Twenty four hours. From my front door in Sligo, on Ireland’s Atlantic west coast, to Vancouver, in the Pacific forests of Canada. A relatively long time to be travelling, but a remarkably short period to find yourself transplanted into a new life.
I’ve come to Vancouver to take up a research position at the University of British Columbia, looking at the relationships between the atmosphere and the planet’s snow and ice cover. I’ve decided to start a blog to keep family and friends updated on life here, and to give some information on the work I’m involved in, for those who may be interested. This opening post is just to get the ball rolling, and give a brief synopsis of the story so far.
In reality, my first two months in Canada have mostly involved all the excitement of endless application forms, house hunting, university registration, bank and phone account set ups, navigating cryptic public transport maps, getting lost in supermarkets, getting lost in translation, and incidents of general isolated wandering. This is combined with getting to grips with new courses, teaching, and getting a research project off the ground. So instead of having to read about that, here are some pictures of my initial weekend adventures!
My first trip outside of Vancouver was a hike to Lake Garibaldi, a large, currently frozen alpine lake, surrounded by glaciated mountains. The drive to the lake is almost as spectacular as the hike itself, taking the scenic ‘Sea-to-Sky’ highway from Vancouver to Squamish, which winds along the coast between lush, brooding temperate rainforest of Douglas fir, and the snowcapped Coast range.
The city of Vancouver is incredibly diverse, with over half of the population having a first language other than English (very excited about trying as many different foods as possible). There is a thriving Chinese community, accounting for at least 20% of its population. The end of January saw the arrival of the year of the horse, and I was fortunate enough to take part in some of the Chinese New Year festivities.
For my next wander, I did as the Canadians do, and strapped on a pair of snowshoes in search of Elfin lakes. The location lived up to its name, with stunning scenery, and enchanted animals (see image).

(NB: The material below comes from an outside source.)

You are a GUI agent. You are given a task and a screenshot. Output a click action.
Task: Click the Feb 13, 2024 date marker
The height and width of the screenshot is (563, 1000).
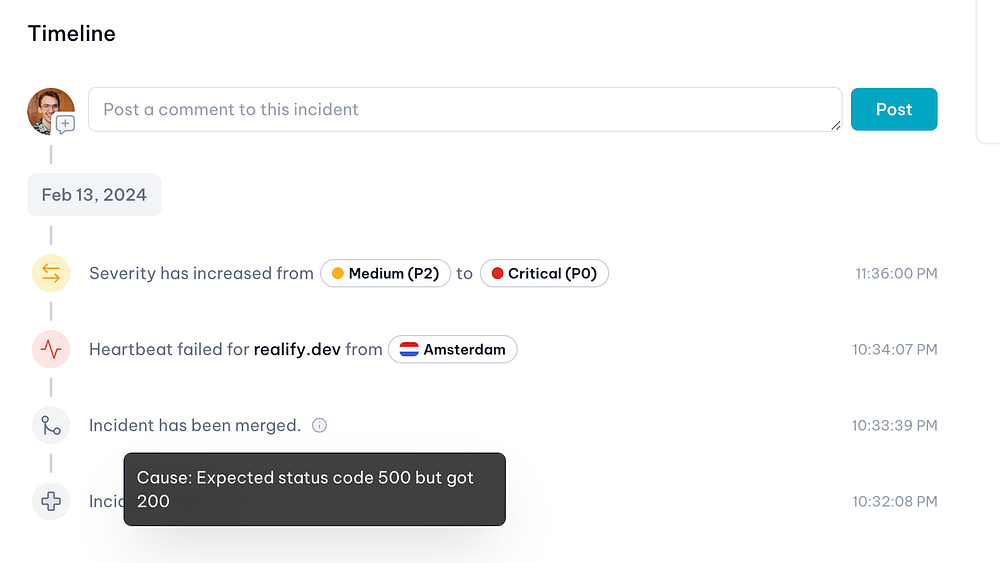pos(94,195)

Following the unusual occurrence of snowfall in urban Vancouver, I found myself bricklaying, like many Irish migrants before me. Granted these were bricks of snow, as a Chinese man, a Kenyan man, a Malaysian woman, and an Irish man attempted to build an igloo; insert own punch line here. The world is a small place.
The world is a small place. British Columbia is enormous. Canada is incomprehensible. Being so tied up with getting started in a new country and position, I’ve only just made the lightest of scratches on its surface. I am eager and excited to see as much as this country has to offer. I expect that you could be born and raised here, and still not see a fraction of it. But I’m willing to give it a go.